_WHAT YOU NEED TO DO_. Using the listing below, report all lines holding the word "computer".

::::::::::

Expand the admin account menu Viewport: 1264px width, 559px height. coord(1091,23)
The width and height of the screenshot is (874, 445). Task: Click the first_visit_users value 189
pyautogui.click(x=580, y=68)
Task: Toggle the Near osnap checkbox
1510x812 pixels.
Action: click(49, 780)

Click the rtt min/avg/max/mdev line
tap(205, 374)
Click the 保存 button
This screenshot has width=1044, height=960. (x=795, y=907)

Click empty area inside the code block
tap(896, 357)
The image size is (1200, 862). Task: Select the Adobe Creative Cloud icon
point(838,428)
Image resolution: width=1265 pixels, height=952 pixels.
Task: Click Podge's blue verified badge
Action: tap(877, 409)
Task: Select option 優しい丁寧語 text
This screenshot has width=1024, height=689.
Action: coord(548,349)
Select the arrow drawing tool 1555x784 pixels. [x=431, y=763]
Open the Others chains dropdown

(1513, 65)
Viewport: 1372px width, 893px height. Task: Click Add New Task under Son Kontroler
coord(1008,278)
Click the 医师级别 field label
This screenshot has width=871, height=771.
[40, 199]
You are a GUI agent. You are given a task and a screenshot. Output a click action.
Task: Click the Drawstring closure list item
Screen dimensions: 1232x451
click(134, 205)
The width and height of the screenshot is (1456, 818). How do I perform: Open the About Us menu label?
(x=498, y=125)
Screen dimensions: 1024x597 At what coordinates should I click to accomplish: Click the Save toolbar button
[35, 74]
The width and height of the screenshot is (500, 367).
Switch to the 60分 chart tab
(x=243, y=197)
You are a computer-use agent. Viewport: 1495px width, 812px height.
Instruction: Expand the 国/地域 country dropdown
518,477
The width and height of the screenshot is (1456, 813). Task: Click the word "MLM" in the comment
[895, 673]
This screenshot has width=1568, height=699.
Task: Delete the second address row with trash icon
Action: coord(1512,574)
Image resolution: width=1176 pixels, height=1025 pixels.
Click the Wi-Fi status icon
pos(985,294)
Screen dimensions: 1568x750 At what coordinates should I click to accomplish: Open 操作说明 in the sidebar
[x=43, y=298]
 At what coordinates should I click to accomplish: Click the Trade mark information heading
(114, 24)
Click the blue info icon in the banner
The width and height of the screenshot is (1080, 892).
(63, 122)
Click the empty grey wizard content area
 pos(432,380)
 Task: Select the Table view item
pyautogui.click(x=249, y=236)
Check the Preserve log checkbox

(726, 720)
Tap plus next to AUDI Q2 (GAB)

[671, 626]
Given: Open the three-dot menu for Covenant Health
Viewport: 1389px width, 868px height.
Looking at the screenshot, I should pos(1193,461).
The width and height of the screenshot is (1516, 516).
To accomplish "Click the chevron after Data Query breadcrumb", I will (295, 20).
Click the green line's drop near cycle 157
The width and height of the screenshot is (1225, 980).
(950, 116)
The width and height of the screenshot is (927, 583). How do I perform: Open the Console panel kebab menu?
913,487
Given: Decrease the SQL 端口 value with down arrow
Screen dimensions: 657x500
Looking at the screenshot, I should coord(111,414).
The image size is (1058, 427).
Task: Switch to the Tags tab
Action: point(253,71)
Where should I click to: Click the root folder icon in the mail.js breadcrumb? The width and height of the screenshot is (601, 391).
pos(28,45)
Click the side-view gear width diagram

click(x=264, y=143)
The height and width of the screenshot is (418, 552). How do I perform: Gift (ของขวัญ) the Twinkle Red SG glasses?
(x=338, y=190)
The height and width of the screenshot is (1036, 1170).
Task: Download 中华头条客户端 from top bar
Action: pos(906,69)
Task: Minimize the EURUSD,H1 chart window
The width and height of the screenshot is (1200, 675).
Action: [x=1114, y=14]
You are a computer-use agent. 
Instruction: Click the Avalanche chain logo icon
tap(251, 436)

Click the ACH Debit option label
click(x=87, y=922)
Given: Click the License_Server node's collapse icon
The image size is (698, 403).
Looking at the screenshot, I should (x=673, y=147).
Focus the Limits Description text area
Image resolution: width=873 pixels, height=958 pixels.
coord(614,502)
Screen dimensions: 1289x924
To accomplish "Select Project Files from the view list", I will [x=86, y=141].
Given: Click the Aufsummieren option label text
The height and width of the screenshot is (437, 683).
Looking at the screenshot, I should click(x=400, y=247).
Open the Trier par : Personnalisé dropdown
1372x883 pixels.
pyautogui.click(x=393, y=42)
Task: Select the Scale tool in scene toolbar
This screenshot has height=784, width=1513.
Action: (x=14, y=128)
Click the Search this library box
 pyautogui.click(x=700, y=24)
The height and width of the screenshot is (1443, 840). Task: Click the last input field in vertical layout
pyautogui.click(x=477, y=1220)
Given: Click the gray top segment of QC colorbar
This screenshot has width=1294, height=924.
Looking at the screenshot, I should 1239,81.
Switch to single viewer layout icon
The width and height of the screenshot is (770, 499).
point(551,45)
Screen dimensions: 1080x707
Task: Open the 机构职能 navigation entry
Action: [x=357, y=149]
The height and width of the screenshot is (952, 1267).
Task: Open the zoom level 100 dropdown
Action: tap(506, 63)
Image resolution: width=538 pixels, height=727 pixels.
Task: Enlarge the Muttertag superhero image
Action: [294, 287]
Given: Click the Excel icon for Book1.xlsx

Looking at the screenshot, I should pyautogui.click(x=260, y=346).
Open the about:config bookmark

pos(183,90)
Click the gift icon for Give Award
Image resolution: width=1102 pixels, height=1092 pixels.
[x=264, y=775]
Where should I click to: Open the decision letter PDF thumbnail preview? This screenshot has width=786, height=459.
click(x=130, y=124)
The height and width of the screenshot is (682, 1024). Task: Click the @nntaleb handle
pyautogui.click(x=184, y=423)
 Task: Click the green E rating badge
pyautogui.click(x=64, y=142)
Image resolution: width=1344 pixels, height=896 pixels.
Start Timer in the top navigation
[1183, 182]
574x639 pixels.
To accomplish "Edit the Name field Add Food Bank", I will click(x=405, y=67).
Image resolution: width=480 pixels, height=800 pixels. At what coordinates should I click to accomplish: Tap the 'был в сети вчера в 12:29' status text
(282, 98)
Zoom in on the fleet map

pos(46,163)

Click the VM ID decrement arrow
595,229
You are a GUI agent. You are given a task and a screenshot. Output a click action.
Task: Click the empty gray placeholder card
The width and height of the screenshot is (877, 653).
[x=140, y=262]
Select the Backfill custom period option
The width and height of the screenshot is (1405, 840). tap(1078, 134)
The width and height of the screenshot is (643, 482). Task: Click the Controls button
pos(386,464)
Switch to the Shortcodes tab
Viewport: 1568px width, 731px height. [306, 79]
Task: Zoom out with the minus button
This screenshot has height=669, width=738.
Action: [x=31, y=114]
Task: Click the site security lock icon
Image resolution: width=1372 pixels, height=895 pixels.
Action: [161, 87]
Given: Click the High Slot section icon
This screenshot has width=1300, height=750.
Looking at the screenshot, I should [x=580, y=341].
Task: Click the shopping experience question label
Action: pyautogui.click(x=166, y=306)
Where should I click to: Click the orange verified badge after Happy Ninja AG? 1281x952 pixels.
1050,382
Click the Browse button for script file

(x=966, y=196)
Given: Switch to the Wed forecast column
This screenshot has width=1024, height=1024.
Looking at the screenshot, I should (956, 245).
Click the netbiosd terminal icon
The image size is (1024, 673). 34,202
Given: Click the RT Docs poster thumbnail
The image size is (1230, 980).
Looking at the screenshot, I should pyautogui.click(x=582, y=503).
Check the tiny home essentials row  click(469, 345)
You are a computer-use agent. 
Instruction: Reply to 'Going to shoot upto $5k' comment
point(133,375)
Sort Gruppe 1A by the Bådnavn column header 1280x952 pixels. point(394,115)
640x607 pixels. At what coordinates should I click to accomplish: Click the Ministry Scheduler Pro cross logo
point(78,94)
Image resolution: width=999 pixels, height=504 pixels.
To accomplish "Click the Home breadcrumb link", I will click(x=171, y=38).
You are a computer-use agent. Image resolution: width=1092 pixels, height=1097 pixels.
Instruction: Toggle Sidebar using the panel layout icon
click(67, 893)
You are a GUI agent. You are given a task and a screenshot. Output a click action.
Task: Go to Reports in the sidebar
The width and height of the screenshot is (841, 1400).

::::::::::

_OUTPUT FOR THIS TASK_.
You are a computer-use agent. Viewport: 1495px width, 812px height.
You are a computer-use agent. 
You are a computer-use agent. 
You are a computer-use agent. Image resolution: width=1092 pixels, height=1097 pixels.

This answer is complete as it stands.